Saturday, July 10, 2010

Really Dumb Question

“I wake up in the morning and I know it’s going to be good if I stick out my elbows and they don’t pump wood”. That’s a line from a song I just heard. Good damn song. Heard it on KPIG radio. Something about that line bothered me; ‘What’s he talking about?’ Is he talking about waking up and pushing up on the inside of a wood coffin? Or, is he talking about the other kind of wood? The kind of wood that’s the scourge of women everywhere that like to sleep late when daddy likes to get up early?

Tuesday, July 6, 2010

Never Said I Was PC

You want real border control? No, this isn’t PC, but it’ll work.
Build one of these every mile...

And put two of these in it.
Nothing comes across the border you don’t want coming across the border.

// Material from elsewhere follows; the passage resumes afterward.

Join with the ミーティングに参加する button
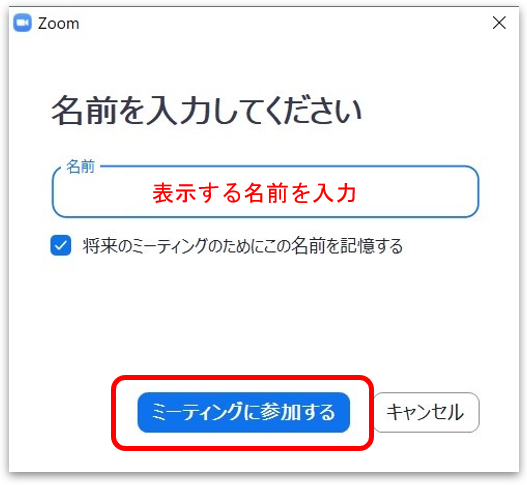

The tower can keep them in place while the guys in the trucks find out who they are and what they want.
Like I said, it may not be PC, but a fence and asking nice doesn’t seem to be working.

Wednesday, June 30, 2010

Scary Times

I was just watching a report that the Congressional Budget Office released today. I got up and walked away. What they said, in round numbers, was that in 2008 our debt was 40% of our Gross Domestic Product. Today it’s 60% of our GDP. At current spending levels they predict in 10 – 15 years our debt will be 100% of our GDP.

There’s not much happy crap in that report, but there is one silver lining in the cloud over DC. If they are correct, then it’s possible that we could have a Revolution in my lifetime. Not that I really want one. It would destroy this country as we know it. But if we’re bound and determined to have one and it’s unavoidable, I’d prefer to be able-bodied when it happens. Just saying.

Sunday, June 27, 2010

New (Old) Air Cleaner



Got my hands on a few freebie air cleaners. One is from something in the early 1980’s. These things were fuggley ugly when they came out and they’re even uglier now. So naturally I had to put in on the Shovel. I must say that this is the biggest ugliest damn air cleaner I’ve ever seen. So hell yes it’s staying! Now I’ve got to move the oil gauge, I can’t see it. It’s a never-ending battle messing with these old bikes. Just one more part that has no business being on this bike. Which is kind of the whole point in doing it.

Monday, June 21, 2010

Weekend Pictures

There’s a whale out there someplace.

Pacific Coast Hwy photo op.

Bixby Bridge.






AZHD thinking about moving to CA.




Fishing or pissing, I’m not sure.





Believe it or not, the old guy being ‘talked’ to by the cop was washing his pick-up window with Windex. The wind blew some Windex on the car parked next to his and the b*tch called the man. And they actually showed up! I’ve got to talk with the Mayor about this crap.






bob showed up Saturday and got some new extended feet holder thingy’s.
Yes, he brought mq01 with him. (She won’t let bob go out alone).

A note to the last person that wrenched on bob: You work for a dealership, act like it! If you strip a bolt, and you know damn well you did, replace it you jackass!



What I found Sunday morning. Just like bears to honey.





Dave gives Paul a going away present.